Desporto

1º de Agosto afasta ideias triunfalistas nas Afrotaças

Honorato Silva | Ismailia

A vantagem (2-0) alcançada há duas semanas, fora de casa, é afastada pelo 1º de Agosto do jogo frente ao Kikosi Maalum cha Kuguia Magendo Sport Club (KMKM SC) de Zanzibar, hoje às 17h00, no Estádio Nacional 11 de Novembro, referente à segunda “mão” da penúltima preliminar de apuramento para a fase de grupos da Liga dos Clubes Campeões Africanos de futebol.

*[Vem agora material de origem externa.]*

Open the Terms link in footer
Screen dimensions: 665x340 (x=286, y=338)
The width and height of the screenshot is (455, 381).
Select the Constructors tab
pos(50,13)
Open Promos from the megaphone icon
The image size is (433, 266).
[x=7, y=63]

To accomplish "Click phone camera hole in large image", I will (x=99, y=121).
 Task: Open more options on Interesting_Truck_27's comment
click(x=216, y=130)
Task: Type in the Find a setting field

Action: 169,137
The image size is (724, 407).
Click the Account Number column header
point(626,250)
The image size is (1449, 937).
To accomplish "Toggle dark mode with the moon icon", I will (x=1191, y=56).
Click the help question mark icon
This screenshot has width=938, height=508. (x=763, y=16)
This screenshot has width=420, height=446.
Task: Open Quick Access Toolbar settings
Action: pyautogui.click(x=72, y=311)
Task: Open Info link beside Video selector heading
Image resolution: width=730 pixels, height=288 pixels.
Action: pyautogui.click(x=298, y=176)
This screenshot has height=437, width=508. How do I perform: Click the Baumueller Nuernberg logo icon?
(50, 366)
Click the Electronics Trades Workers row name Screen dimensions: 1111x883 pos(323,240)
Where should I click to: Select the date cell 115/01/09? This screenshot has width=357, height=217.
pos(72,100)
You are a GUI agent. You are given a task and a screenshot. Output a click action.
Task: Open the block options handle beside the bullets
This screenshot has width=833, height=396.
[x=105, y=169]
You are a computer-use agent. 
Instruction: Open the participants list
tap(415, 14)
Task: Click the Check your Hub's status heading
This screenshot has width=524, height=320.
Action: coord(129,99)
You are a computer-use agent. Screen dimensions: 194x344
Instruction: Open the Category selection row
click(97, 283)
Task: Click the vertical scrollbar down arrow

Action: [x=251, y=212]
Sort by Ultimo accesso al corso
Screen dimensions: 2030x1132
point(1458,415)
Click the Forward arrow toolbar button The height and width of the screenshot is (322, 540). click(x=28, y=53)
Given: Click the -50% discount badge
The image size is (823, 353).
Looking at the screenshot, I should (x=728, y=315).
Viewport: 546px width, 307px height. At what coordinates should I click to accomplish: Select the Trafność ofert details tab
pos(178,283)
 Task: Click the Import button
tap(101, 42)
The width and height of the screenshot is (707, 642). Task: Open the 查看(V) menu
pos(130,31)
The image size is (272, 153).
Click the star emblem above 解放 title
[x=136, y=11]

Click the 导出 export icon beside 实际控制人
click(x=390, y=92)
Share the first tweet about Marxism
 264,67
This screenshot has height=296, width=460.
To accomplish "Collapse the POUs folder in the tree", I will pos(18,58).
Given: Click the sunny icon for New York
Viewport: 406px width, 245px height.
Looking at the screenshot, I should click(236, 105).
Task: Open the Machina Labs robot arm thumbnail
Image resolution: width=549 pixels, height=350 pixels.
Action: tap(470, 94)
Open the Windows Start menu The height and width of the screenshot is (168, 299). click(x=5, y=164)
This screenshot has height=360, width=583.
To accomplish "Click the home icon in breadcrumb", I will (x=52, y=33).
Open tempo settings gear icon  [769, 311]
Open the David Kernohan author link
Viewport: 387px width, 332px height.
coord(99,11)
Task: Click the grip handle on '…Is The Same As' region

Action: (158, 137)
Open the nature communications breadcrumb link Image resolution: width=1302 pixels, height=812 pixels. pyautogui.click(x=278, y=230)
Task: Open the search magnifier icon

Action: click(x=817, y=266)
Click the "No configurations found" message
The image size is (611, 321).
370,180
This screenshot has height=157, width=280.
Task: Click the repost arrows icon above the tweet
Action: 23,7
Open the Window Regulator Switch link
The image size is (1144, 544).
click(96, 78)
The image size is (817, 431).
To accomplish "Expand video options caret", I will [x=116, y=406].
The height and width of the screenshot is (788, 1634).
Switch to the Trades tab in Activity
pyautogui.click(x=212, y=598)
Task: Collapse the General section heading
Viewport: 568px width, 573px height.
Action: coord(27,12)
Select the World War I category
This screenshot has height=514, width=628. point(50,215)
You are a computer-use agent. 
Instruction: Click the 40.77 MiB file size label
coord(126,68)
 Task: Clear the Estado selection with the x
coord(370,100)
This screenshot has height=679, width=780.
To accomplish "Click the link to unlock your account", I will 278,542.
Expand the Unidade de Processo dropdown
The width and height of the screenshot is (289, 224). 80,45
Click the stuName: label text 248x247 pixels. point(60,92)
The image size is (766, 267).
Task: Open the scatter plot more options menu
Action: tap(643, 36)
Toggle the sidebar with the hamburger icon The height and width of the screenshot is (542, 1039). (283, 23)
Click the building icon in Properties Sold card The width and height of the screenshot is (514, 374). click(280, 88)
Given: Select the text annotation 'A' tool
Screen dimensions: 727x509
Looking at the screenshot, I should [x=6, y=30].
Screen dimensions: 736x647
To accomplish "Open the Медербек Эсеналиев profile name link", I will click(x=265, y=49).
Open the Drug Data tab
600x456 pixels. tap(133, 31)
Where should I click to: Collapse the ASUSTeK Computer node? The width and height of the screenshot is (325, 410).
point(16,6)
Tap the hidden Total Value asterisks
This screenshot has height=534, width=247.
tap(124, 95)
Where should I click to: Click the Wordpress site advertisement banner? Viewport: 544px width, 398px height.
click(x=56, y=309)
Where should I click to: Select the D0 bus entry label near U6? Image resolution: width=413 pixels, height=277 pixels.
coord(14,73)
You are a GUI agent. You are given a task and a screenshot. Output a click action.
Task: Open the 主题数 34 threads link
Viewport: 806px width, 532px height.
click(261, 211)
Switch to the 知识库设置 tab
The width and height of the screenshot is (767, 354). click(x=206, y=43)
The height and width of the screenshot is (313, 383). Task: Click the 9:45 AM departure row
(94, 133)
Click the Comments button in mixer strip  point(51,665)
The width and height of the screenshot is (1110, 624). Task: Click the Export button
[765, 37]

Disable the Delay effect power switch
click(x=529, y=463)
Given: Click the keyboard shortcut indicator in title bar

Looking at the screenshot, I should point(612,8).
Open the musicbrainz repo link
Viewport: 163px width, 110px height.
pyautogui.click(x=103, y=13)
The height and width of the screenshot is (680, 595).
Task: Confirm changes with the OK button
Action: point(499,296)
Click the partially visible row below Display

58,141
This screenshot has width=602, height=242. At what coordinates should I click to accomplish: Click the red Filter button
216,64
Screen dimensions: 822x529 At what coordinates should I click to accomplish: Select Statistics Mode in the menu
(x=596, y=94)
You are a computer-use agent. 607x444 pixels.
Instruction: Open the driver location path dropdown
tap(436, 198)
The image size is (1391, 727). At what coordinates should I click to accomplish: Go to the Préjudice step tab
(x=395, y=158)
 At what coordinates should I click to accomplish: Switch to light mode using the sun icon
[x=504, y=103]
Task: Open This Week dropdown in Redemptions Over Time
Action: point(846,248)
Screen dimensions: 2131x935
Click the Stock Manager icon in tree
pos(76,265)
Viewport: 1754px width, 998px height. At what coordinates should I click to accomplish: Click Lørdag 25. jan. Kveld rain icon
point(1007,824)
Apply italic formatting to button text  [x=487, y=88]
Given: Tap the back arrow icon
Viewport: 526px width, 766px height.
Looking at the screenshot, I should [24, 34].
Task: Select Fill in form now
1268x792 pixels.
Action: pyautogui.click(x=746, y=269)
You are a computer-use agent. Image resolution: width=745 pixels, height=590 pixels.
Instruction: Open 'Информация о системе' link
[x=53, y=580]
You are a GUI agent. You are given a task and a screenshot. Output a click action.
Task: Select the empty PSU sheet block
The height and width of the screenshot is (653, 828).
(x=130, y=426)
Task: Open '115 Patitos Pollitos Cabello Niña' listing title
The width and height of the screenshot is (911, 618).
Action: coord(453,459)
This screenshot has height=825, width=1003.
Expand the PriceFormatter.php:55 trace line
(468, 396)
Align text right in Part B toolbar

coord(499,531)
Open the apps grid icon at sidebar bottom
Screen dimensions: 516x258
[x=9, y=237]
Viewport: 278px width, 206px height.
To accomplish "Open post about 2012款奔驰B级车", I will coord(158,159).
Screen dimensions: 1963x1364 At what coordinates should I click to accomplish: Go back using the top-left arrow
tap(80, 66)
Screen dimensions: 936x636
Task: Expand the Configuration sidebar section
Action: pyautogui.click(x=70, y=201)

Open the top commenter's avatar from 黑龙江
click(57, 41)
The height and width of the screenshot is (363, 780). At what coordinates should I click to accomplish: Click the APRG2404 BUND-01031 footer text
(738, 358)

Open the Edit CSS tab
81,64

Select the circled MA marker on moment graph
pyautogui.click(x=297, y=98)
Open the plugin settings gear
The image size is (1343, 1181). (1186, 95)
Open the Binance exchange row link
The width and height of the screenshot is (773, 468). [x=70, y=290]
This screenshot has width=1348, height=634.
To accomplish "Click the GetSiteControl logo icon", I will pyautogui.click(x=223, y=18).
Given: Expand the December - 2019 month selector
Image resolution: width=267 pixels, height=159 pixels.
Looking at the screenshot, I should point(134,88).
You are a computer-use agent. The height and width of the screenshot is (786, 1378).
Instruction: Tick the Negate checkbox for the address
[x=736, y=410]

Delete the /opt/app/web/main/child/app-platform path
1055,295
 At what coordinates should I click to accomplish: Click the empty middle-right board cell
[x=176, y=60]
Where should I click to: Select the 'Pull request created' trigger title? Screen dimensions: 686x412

Nigeriano Ibukun desfalca o sector intermédio dos militares na recepção à equipa do KMKM SC
Fotografia: M. Machangongo | Edições Novembro

Os golos de Ary Papel e Lionel Yombi servem apenas, defende a equipa técnica liderada pelo bósnio Dragan Jovic, para aumentar a responsabilidade do grupo na abordagem da eliminatória que continua por decidir, “já que é composta por duas partes de 90 minutos”, lembrou Ivo Traça, treinador-adjunto dos militares.
Os três dias de preparação, a seguir ao triunfo (2-0) diante do Desportivo da Huíla, no jogo que marcou terça-feira a estreia dos tetra-campeões no Girabola, decorreu com as atenções viradas para a melhoria da capacidade competitiva. A qualidade da posse de bola e a limitação do espaço ao adversário dominaram a vertente técnico-táctico do trabalho realizado no Estádio França Ndalu.
Defensor de transições rápidas na mudança do processo defensivo para o ofensivo, Jovic insistiu na redução das dimensões do campo logo depois da perda da bola. Foi notória a preocupação do timoneiro dos rubro e negros com as dinâmicas da equipa na defesa da baliza à guarda de Tony Cabaça.
A linha de ataque, a princípio a cargo de Mabululu, Zito Luvumbo e Kila, está instruída a obstruir a primeira fase de construção do KMKM. Deve pressionar os defesas contrários, enquanto os médios, os centrais e o lateral do lado em que estiver a desenrolar o jogo anulam as linhas de passe, através de marcações mistas (zonal e individual).
Determinado em contrariar o registo de perdedor nas Afrotaças, o líder técnico do 1º de Agosto pede entrega máxima na disputa dos lances. O reforço dos níveis de finalização é outra das exigências feitas aos jogadores, que estão orientados a ensaiar os remates à entrada da área de penalidade, por forma a explorar eventuais ressaltos de bola, em defesas incompletas do guarda-redes.
Ganhar com boa exibição é a divisa dos militares, cuja preocupação passa por levar o maior número de adeptos a assistir aos jogos no estádio, cenário recuperado há um ano, na esteira da boa campanha assinada na Liga dos Campeões, mercê da disputa das meias-finais, sob a batuta do sérvio Zoran Maki.
A provar maturidade, a equipa técnica do embaixador angolano coloca o marcador da eliminatória a zero. O desafio desta tarde, a ser ajuizado pelo sul-africano Eugine Mdluli, auxiliado por Zakhele Thusi Siwela e Kgara Mokoena, é encarado como se fosse o início da eliminatória, por isso não há espaço para a sobranceria.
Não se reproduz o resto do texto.